Although these childhood networks are persistent and problematic, we can also view them as a tool. Here's the learning process that might help me as a learner to build on my incomplete networks and arrive at a new understanding.
The tilt of the earth is what actually produces the seasons. (The northern hemisphere tilts toward the sun in that hemisphere's summer and away from the sun in its winter.) But my incorrect answer appears to contain some truth. After all, when the northern hemisphere tilts toward the sun, isn't it closer? But no! Again, this idea is incorrect. Rather, the directness of the sun's rays is what matters. And they are most direct in the northern hemisphere during summer.
So, even though my ideas were wrong, they were important. As I discover these subtleties and understand why my original ideas didn't work, I begin to take ownership of the problem. Rather than memorizing the correct answer and depending on an expert authority for it, I create my own understanding. By asking what it means to be closer to the sun, how much closer makes a difference, and why directness might matter, I build on my incomplete networks, fill in the gaps, and ultimately create a correct set of networks. I not only know the answer but also understand it.
Engage the Whole Brain
Another way we can become more artistic in our teaching is to develop ways to engage several regions of the brain in learning. In particular, let's focus on different regions of the cerebral cortex, the part of the brain most closely associated with cognitive functions. A useful, although greatly simplified, way to view the cerebral cortex is to divide it into four major regions with different functions (see fig. 1): sensory cortex (getting information); integrative cortex near the sensory cortex (making meaning of information); integrative cortex in the front (creating new ideas from these meanings); and motor cortex (acting on those ideas). If teachers provide experiences and assignments that engage all four areas of the cortex, they can expect deeper learning than if they engage fewer regions. The more brain areas we use, the more neurons fire and the more neural networks change—and thus the more learning occurs.
Figure 1. Four Major Regions of the Cerebral Cortex
Two decades ago, David Kolb (1984) proposed a cycle of learning that is compatible with these four brain regions. Kolb asserted that deep learning comes through a sequence of experience, reflection, abstraction, and active testing. If we ask our students to use these four pillars of learning, they will have a chance to use more parts of their cerebral cortex.

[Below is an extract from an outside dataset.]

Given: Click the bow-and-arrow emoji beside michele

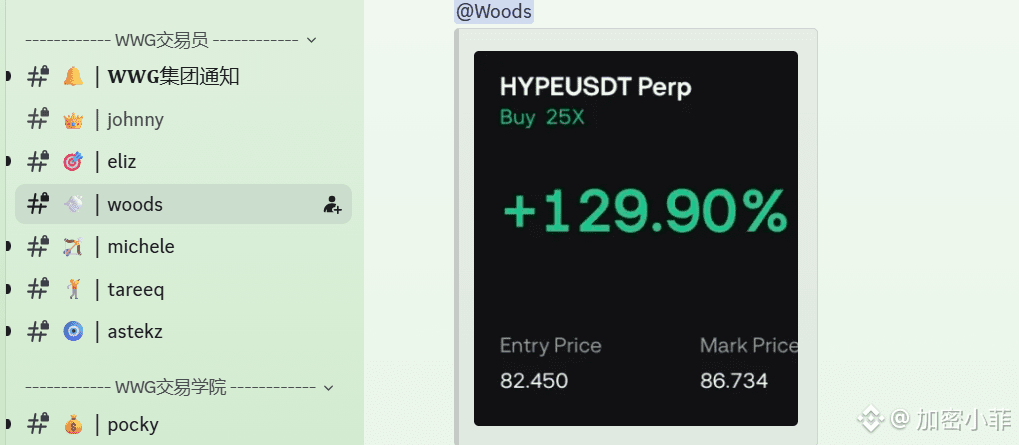Looking at the screenshot, I should coord(73,247).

This perspective enables us to see how such deeper learning can happen even in a traditional classroom. For example, we might first expose students to a chemistry idea through reading or a lecture (gathering information), then ask them to think about the idea and write out its meaning in their own words (making meaning), then assign them to work in pairs to develop a theory about the idea (creating new ideas), and finally encourage them to explain their theory to the teacher or the class (actively testing ideas). The last step generates new experience (information and feedback) and the pillars can then be repeated.
Learning Is the Brain's Business
Our growing knowledge of the art of changing the brain reminds us of much we already know, but it may also produce surprises. Practice and meaning are the most important parts of this art, but of course students will not practice in a meaningful way unless they care. As teachers, we can arrange conditions and challenges that engage the learner, but still we must have faith in learning itself. Ultimately, the learner is in control.
But never fear. When our students find the right connections, they will learn. They won't be able to help themselves. Learning—changing—is simply what the brain does. And having faith in learning is part of the art of changing the brain.